* START Article *

Social Media is a moving, evolving feast.

You will receive different types of engagers during your journey.

Followers may connect with you purely based on the fact that they are “gaming” their followers. In that case I would recommend that you observe some form of sense-making screen before you allow that connection. Does their association work for you or not? I would say that you should screen all those who connect with you, like you would if this was something you were doing on a personal level.

There are those who have an “expectation” on reciprocity. In other words, they will continue to interact with your work (whether they truly like it or not) as long as you do the same in turn. The ease of that will depend on how much they push out, and for more ‘active’ producers, that intensity might be too much to satisfy. If you stop being their agent (turning in your aid), they’ll stop being your agent but that doesn’t mean they won’t return in future.

  • There will be followers who are genuinely interested in what you are providing and who may be experts themselves. These are the kinds of follower who can be quite helpful for you.
  • You will receive what I class as the ‘drive by’ engager. They stop for one thing and you will never see them again.
  • There are ‘passives’, who you think are stone cold dead, but are actually absorbing a lot of your content without making a lot of noise. These can also be deemed consumers.
  • Followers might appear who are actually there to recycle your hard work. Recycle especially if you are ‘famed’ or have followed a route that has yielded gold. Even the Bigwigs get in on this act.


Social Approach

There are many types of engager. The more you do social “right”, the more you attract the “right” kind of engager. It’s not always a matter of it being a dark art either. It is more a method of approach and knowing how to process in a way that looks organic.

Real conversation is important. This exchange identifies where you can talk to someone in a natural way without tripping over on trying to push your agenda, or having an agenda pushed at you. Participation is the aim. If you can recruit people to participate with your universe you can appear to be a successful facilitator. Facilitating will encourage more of the “right” engagers.

The more you are present on social media, the better you do, but conversely the longer you are on social media, the less time you have to perform the work you need to. Hence the “time sink” angle.

Hustling and chasing in engagement does work but you can alienate followers if you micro-manage to a degree where you come across as “pushy”. I was on an email subscription of a blogger, enjoying the man’s work, but he bombarded me each day with information I didn’t really care about, eventually it just was too much and I unsubscribed. Think of any time you’ve unsubscribed from a similar situation.

Smell of Sell

I have an age old saying of “Smell of Sell”. All promotion in social media determines some form of sell. There are many followers who can be turned off by the “Smell of Sell”. This is because in a media rich world, with an advertising saturation, the traditional signals are often ignored or viewed with antipathy.

Taking my Twitter as an example, I try not to be too much of a pedal merchant because it is quite easy to lose people if you push too much of your own old content, or just too much content. You can also lose people if you push too much of other people’s content and none of your own.

* END Article *

* **Written task A**
In the article on social media engagers, what name is given to the engager who stops for one thing and is never seen again?
* **Written task B**
Rewrite the records from the line with "Given: Click the value field for IM_SCALAR_S" up to and including the end of the records, replacing "compass ring" with "compass dial" and leaving everything else as it is. Omit the pictures from your answer.
The records that follow have no connection to the article above.

* START Task material *

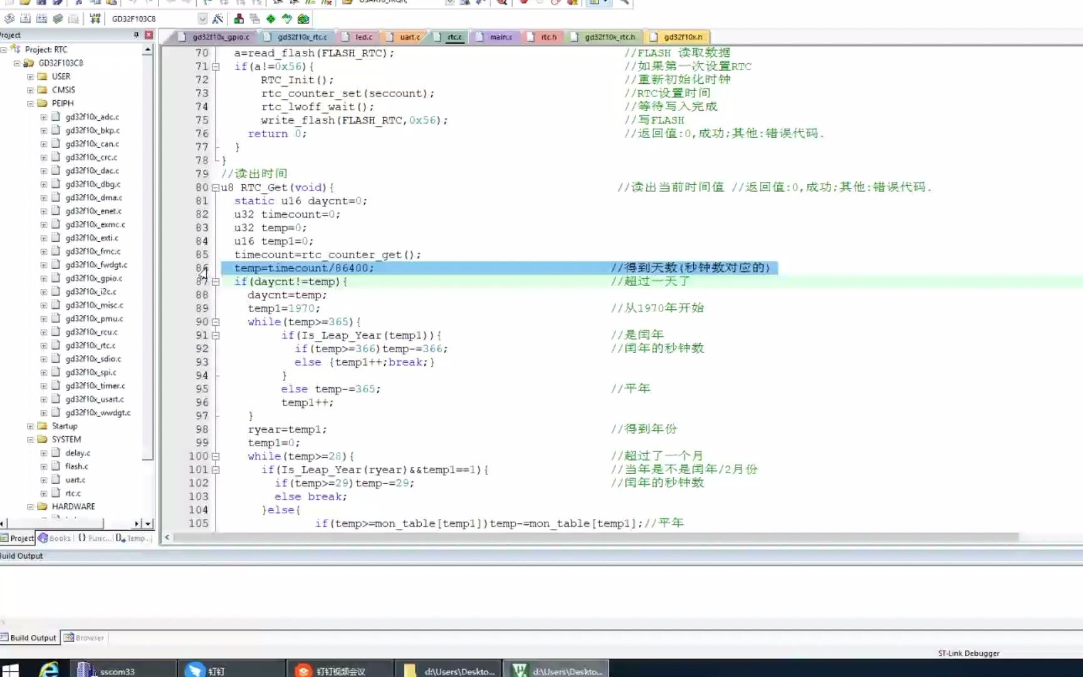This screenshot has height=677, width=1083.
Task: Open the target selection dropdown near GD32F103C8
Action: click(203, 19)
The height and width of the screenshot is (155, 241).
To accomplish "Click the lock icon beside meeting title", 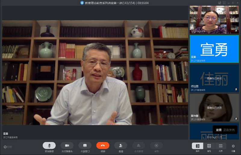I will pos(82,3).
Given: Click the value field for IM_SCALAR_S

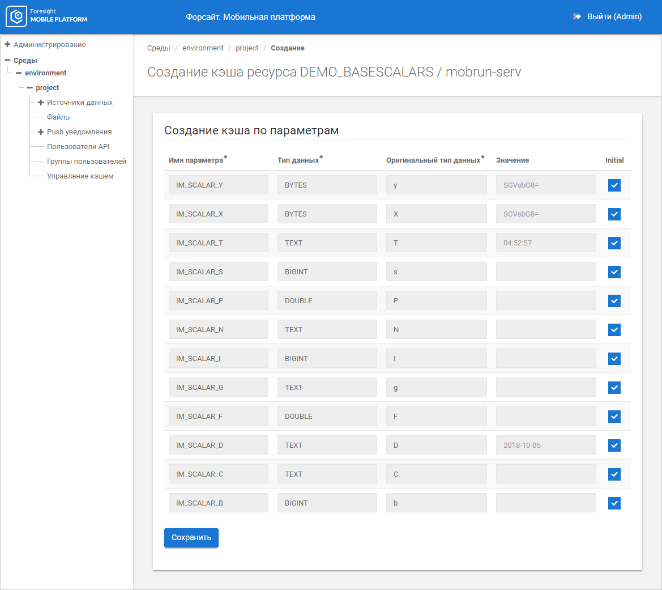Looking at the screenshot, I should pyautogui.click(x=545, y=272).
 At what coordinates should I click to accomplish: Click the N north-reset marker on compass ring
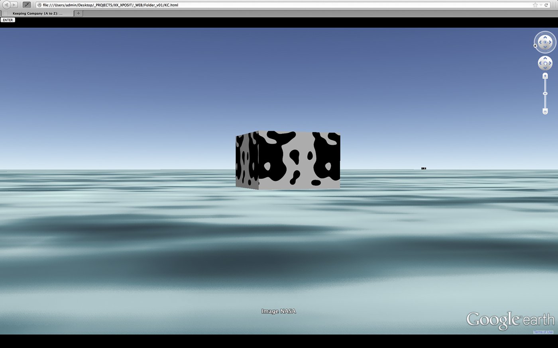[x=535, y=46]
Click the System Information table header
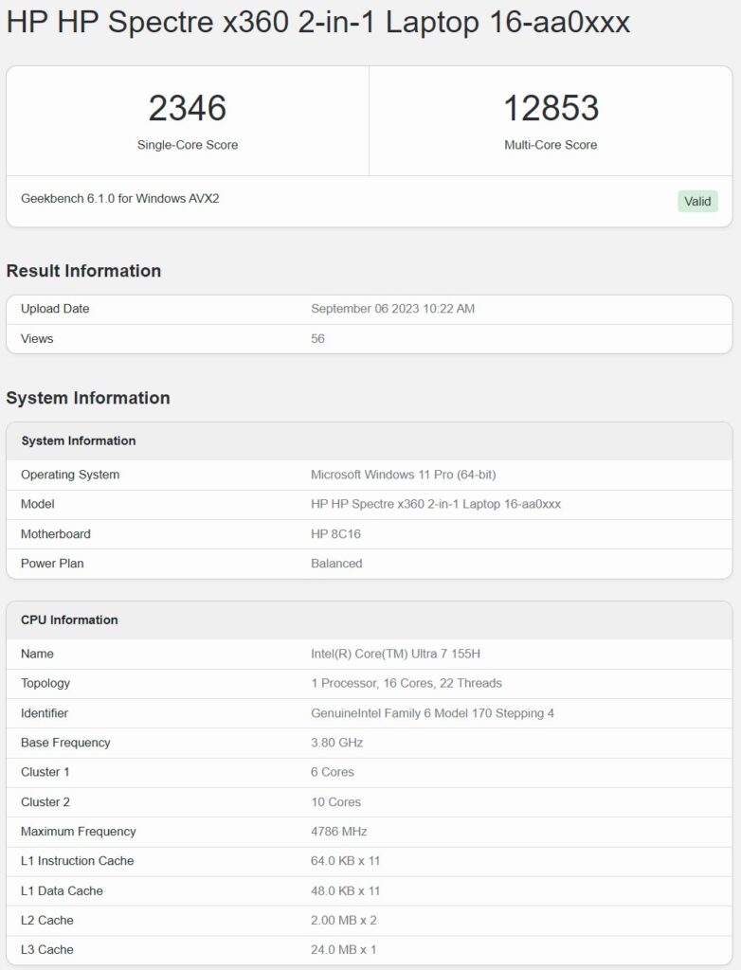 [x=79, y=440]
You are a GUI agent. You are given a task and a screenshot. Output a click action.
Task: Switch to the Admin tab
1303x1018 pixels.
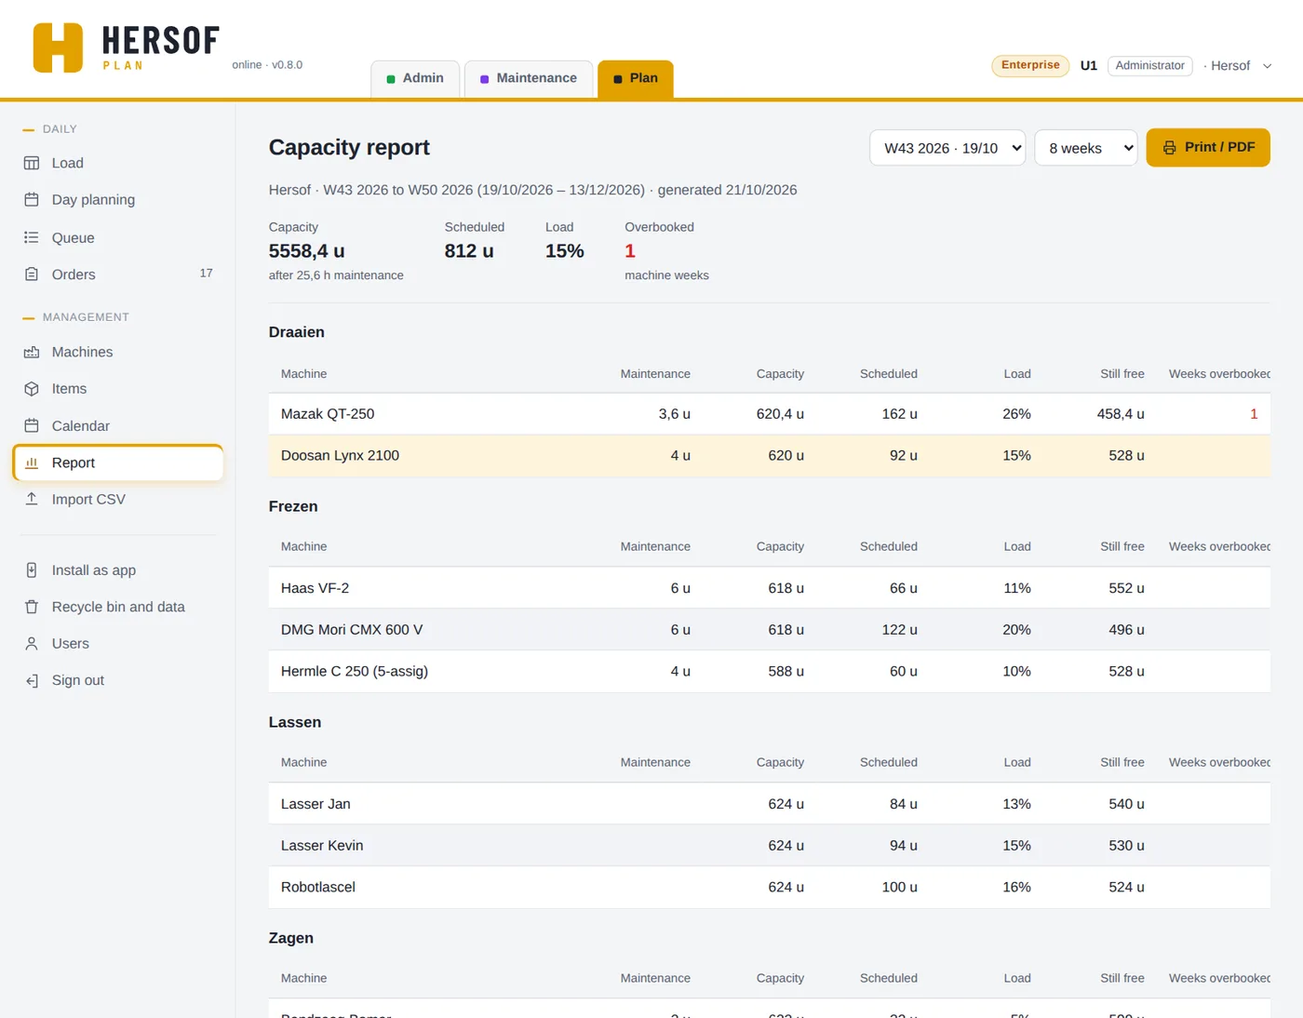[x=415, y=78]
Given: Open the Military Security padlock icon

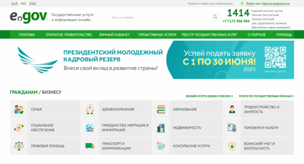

* END Task material *

* **Task output A**
The "drive by" engager.

* **Task output B**
Given: Click the value field for IM_SCALAR_S

Looking at the screenshot, I should pyautogui.click(x=545, y=272).
 At what coordinates should I click to accomplish: Click the N north-reset marker on compass dial
[x=535, y=46]
Click the System Information table header
 [x=79, y=440]
You are a GUI agent. You are given a task and a screenshot. Output a click action.
Task: Switch to the Admin tab
1303x1018 pixels.
[x=415, y=78]
Given: Open the Military Security padlock icon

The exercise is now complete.